Coral reefs are ecosystems that exist underwater and contain hard corals that are reef-building. These hard corals can form these colonies because they make skeletons made from calcium carbonate that allow the polyps to attach together.^[2]Even though soft corals are not reef building they can still be attached to parts of the reef. Coral reefs become colourful due to the fact that coral polyps live in symbiosis with an algae called zooxanthellae.^[1] The zooxanthellae helps provide energy, food, and nutrients to the coral, however, corals can use their tentacles and cnidoblasts to capture food as well.^[1]

Survival and Growth of Corals

This picture displays how coral and zooxanthellae live in symbiosis

In order for corals to be able to form, grow, and survive there are certain conditions that need to be met. All corals need sunlight, the amount of light needed may vary by species.^[3] Hard corals which depend on the symbiosis with zooxanthellae needs sunlight in order to photosynthesize.^[3] Corals also need clear and warm salt water conditions in the ocean environment.^[3] Clear water is important as murky water that has a high amount of sediments will lessen the amount of sunlight the corals can obtain.^[3] Warmer temperatures are vital for corals to survive.The temperatures needed for survival are different for a variety of species. Corals can be found all over the world but reef-building corals can only form in tropical and subtropical waters as the warmer water helps photosynthesis.^[3] Salt water is another condition needed for corals to survive and is why corals are never found in parts of the oceans where freshwater sources like rivers drain.^[3]

Types of Coral Reefs

There are four principle types of reefs that form:

1. Fringing Reefs form on the edge of coastlines from islands and continents.^[4] These types of reefs are comprised of reef flats and reef slopes.

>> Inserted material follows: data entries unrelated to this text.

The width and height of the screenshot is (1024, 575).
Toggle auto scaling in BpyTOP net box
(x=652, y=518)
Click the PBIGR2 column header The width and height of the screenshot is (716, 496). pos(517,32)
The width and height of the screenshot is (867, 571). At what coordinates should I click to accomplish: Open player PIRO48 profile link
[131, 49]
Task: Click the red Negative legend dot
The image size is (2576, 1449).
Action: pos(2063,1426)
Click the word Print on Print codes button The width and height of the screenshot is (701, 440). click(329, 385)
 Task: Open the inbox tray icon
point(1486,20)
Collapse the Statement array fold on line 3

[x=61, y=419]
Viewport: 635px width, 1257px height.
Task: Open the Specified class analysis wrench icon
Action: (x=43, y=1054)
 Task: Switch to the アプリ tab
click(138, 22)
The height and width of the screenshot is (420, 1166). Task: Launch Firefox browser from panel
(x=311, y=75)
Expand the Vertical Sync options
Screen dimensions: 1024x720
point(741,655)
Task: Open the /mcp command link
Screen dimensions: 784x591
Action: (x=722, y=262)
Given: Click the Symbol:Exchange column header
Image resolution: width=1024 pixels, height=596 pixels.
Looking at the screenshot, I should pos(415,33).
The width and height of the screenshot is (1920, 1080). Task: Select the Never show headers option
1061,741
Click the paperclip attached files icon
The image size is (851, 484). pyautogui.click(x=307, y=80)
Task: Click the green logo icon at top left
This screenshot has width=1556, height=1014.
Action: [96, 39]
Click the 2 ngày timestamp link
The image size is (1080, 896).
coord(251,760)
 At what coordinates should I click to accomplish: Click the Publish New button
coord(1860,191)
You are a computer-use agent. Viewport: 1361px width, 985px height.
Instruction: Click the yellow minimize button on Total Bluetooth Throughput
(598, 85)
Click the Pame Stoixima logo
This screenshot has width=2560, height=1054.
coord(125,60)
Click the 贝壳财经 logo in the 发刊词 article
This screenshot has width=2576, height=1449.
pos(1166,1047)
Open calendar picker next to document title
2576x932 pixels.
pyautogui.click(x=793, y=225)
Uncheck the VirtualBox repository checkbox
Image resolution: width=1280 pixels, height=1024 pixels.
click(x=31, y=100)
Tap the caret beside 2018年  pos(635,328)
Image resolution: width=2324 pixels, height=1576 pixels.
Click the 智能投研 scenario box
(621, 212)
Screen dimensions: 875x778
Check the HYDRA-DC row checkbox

These reefs extend from the shore outwards right underneath the surface of the water.^[5] The reef flat can be seen closest to the shore and coastlines while the reef slope which is the part that consists of the most marine life is facing the ocean. ^[4][5]   
2. Barrier reefs are parallel and border the shore, but unlike fringing reefs they do not grow from the shoreline.^[4] Instead barrier reefs are divided from the shoreline by lagoons.^[6]
3. Atolls form reef structures that are circular around lagoons and are usually in areas out in the ocean with no landmasses in its proximity.^[4][7] When volcanic islands are fully submerged under the water and there were fringing reefs present around the islands it can form an atoll.^[6] An atoll is formed when these fringing reefs still grow after the volcanic islands have sunk which forms the ring around the lagoon.^[4]
4. Patch reefs grow from the base of an island platform or continental shelf and look like isolated groups of corals that are close to one another but are split up from rings of sand.^[4][8] They can usually be seen in lagoons that contain shallow water and are surrounded by another type of reef.^[8] Patch reefs grow in shallow depths of water, around ten to twenty feet.^[8] These type of reefs can only form on a surfaces that are solid such as rocks explaining why there are spaces between these reefs.^[8]

Images of the Types of Coral Reefs

Fringing Reef

Barrier Reef

Atoll Reef

Patch Reef

Corals Through Time

Main coral groups through time

Palaeozoic Era

Lower Cambrian Period

In the early Cambrian which was around 520-530 million years ago reef like structures appeared on Earth. ^[9] These reef like structures were created from archaeocyatha which are marine organisms that contributed to the formation of the first reef structures on our planet. ^[10] These organisms are shaped like horns and bear a resemblance to calcareous sponges and contributed to reef building for a 10 million year period before going extinct.^[11] After this period reef-building was formed from cyanobacteria, stromatolites, and Anthozoans that were similar to coral.^[9] These all grew in shallow waters that were also dominated by trilobites, a now extinct species of anthropods, and a variety of molluscs. ^[9][12]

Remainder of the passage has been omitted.